Time Warner's WB Network initiated the deal through Coke's ad agency, McCann-Erickson, a unit of Interpublic Group. "We started talking three years ago about finding a way to do something different," says Jed Petrick, executive vice president of media sales at the network. Coke "is in a tough business and both of us are looking for an edge in the summer." Without the Atlanta soft-drink company's commitment, "Young Americans" would be collecting dust on a shelf, WB says: Each episode costs about $1.2 million to produce. "Coke got us on the road to be able to afford this show," Mr. Petrick says.
Indeed, the sponsorship is a throwback to television's early days, when advertisers financed shows in return for advertising exclusivity. In some cases, advertisers paid production costs and even developed the shows themselves: Think of NBC's "Colgate Theatre" and "Texaco Star Theater." The practice had stopped for the most part by the 1960s, but it is now making a comeback as networks and studios look for creative ways to cover rising programming costs.

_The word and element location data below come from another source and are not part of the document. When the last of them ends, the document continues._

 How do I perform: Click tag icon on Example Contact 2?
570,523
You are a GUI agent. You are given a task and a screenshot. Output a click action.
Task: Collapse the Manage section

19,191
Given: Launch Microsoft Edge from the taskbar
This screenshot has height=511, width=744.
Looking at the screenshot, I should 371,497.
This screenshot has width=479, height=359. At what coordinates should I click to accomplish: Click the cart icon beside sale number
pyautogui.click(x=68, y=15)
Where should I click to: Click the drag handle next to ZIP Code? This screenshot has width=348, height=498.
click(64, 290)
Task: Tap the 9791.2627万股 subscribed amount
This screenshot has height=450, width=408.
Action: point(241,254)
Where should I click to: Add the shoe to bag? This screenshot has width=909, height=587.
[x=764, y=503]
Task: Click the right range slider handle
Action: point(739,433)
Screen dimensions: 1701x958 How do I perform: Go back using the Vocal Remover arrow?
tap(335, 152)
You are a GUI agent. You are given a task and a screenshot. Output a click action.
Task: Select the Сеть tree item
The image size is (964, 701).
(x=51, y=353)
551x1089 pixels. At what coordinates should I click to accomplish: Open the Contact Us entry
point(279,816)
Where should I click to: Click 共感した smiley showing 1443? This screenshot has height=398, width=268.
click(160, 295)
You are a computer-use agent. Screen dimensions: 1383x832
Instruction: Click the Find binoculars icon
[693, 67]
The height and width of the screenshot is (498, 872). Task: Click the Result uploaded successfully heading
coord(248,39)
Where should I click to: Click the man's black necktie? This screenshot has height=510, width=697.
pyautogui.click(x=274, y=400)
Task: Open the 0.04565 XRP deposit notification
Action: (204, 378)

Last year, Sony Corp.'s Columbia TriStar Television struck a deal with retailer American Eagle Oufitters Inc. to supply wardrobes for the cast of the WB drama "Dawson's Creek." Viacom Inc.'s CBS network sold its hit reality show "Survivor" to eight advertisers including General Motors and Reebok International with promises of exclusive product placement. Artists Television Group, the TV arm of Michael Ovitz's new production company, is looking for similar product tie-ins for its new Wall Street drama, "The $treet," which airs on News Corp.'s Fox network this fall.
Similarly, Kmart Corp. is sponsoring MTV's Monday night show, "Road Rules," to get its Route 66 denim brand on the air and on the show's cast members. A commercial airing during the show features the cast members promoting the jeans.
Recognizable brand names do add a dose of reality to TV shows: NBC's "Seinfeld" was full of real products -- Snapple, Junior Mints -- and they were often major elements in the plot line. "If you're going to tell a story that takes place in contemporary America, it should be plastered with product placement," says Robert Thompson, director of Syracuse University's Center for the Study of Popular Television.
But in "Seinfeld," the product placement wasn't paid for by advertisers but originated with the show's writers. The concern is that when paid product placements start driving the content, they go too far. "When the very content of these shows starts to be determined ahead of time by the people sponsoring it, that takes it to a different level," Mr. Thompson says. "I'm not sure it is something we want to celebrate."
By associating itself so closely with "Young Americans," Coke risks facing a backlash if the show becomes controversial. Like most WB dramas, "Young Americans" is full of scantily clad teenagers with raging hormones. In the first episode, one student has a fling with a local girl who, he later learns, may be his half-sister; another student at the all-boys school turns out to be a girl, a la "Boys Don't Cry." Coke says executives have seen the pilot and had no problems with any of the content.
Coke also isn't worried that the very kids it is trying to reach will be turned off by the unabashed effort to make the show a marketing vehicle. "Teens actually expect it," says Coke's Mr. Dunn. "As long as the content is real and authentic, they're cool. They've moved from cynical to savvy."
Still, both the WB and Coke promise that the heavy dose of product placement in the first episode won't be the norm. "We want to be integrated naturally into `Young Americans,' " Mr. Dunn says.
"The premiere is by far and away as far as it gets," agrees WB's Mr. Petrick. "Coke was very adamant about not having too much exposure in the show, and I venture to bet it will be more toned down as we go on."
Of course, even an effort as smooth as Coke's isn't without complications: The WB had to digitally remove a Pepsi machine that popped up on a location shoot in the first episode.